Comparison of primary results and of reviewers’ interpretations
Twelve of the 13 reviews analysed overall survival (OS), of which 9 explicitly reported an indirect estimate of abiraterone versus docetaxel. Despite the dissimilarities described above, results were fairly similar, with HRs of around 0.80 and of borderline significance at the 5% level (Figure 3). Eight reviews drew tentative conclusions regarding an OS advantage for abiraterone over docetaxel. By contrast, three reviews[19, 24, 34] stated categorically that there was no difference in OS; the conclusions for the final review[25] were unclear. Notably, conclusions differed among three reviews including an identical set of trials: two[17, 19] stated explicitly that their analysis did not demonstrate statistical significance, whilst the third[18] stated that “despite several limitations stemming from the paucity of comparative evidence, our results favour [abiraterone] over [docetaxel]”.

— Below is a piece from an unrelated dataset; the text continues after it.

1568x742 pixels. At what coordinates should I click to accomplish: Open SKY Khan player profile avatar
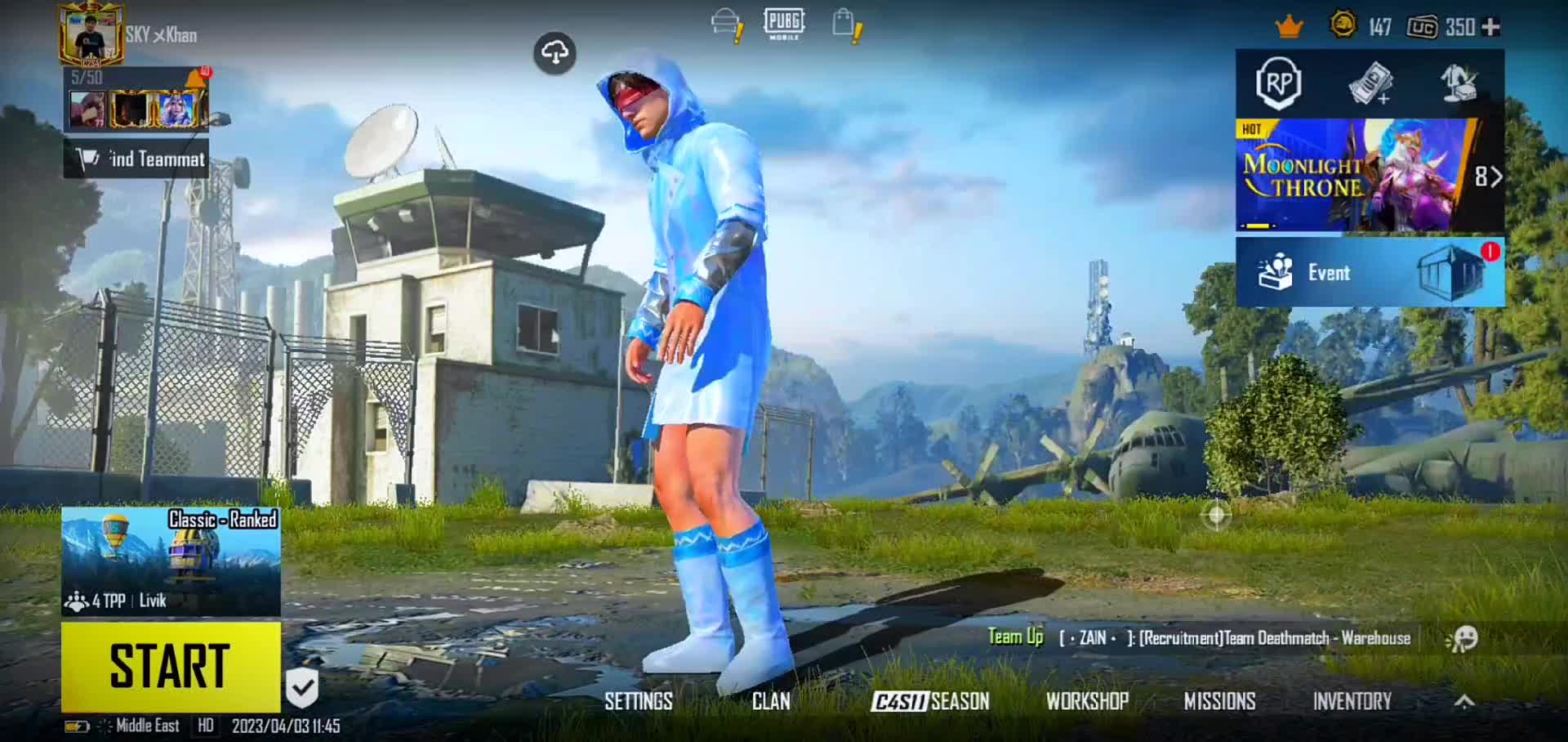pos(91,34)
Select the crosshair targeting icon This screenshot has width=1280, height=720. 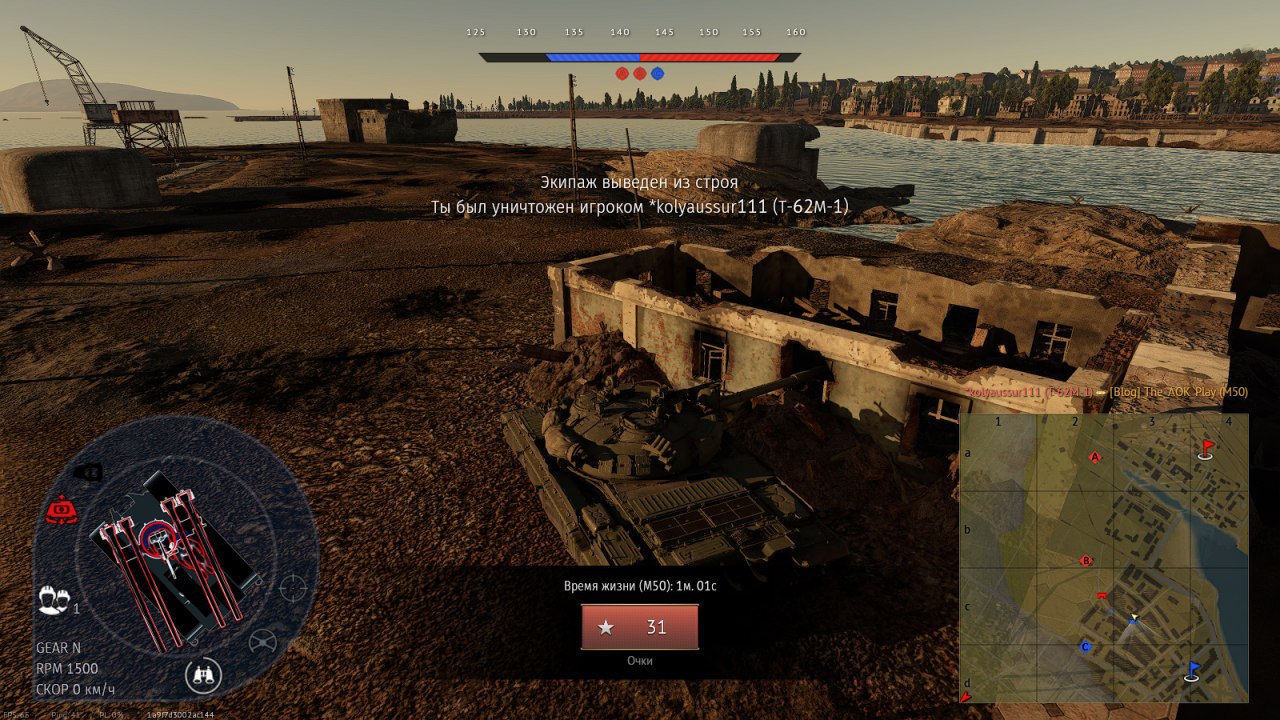coord(292,587)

Of ten reviews which analysed an intermediate outcome, 7 reported indirect estimates. Due to the variations in intermediate outcome definition, we took the results most prominently presented or described in each review (see Additional file 3). The estimates here were more varied, with HRs ranging from 0.50 to 0.84 (Figure 3). In four reviews[17, 20-22] the estimates were strongly significant at conventional levels, and this was reflected in the reviewers’ conclusions. Two reviews[23, 24] concentrated on the high-volume disease (HVD) sub-population and as such differ noticeably in terms of available power and estimated effects, and appear as outliers in Figure 3. One[23] concluded that a “positive trend” was seen both in overall survival and in the intermediate outcome, whilst the other[24] stated that “no statistically significant difference” was seen. The remaining outlying result is taken from a review[25] for which descriptions of methodology and source data were particularly limited, and we were unable to recreate their analysis.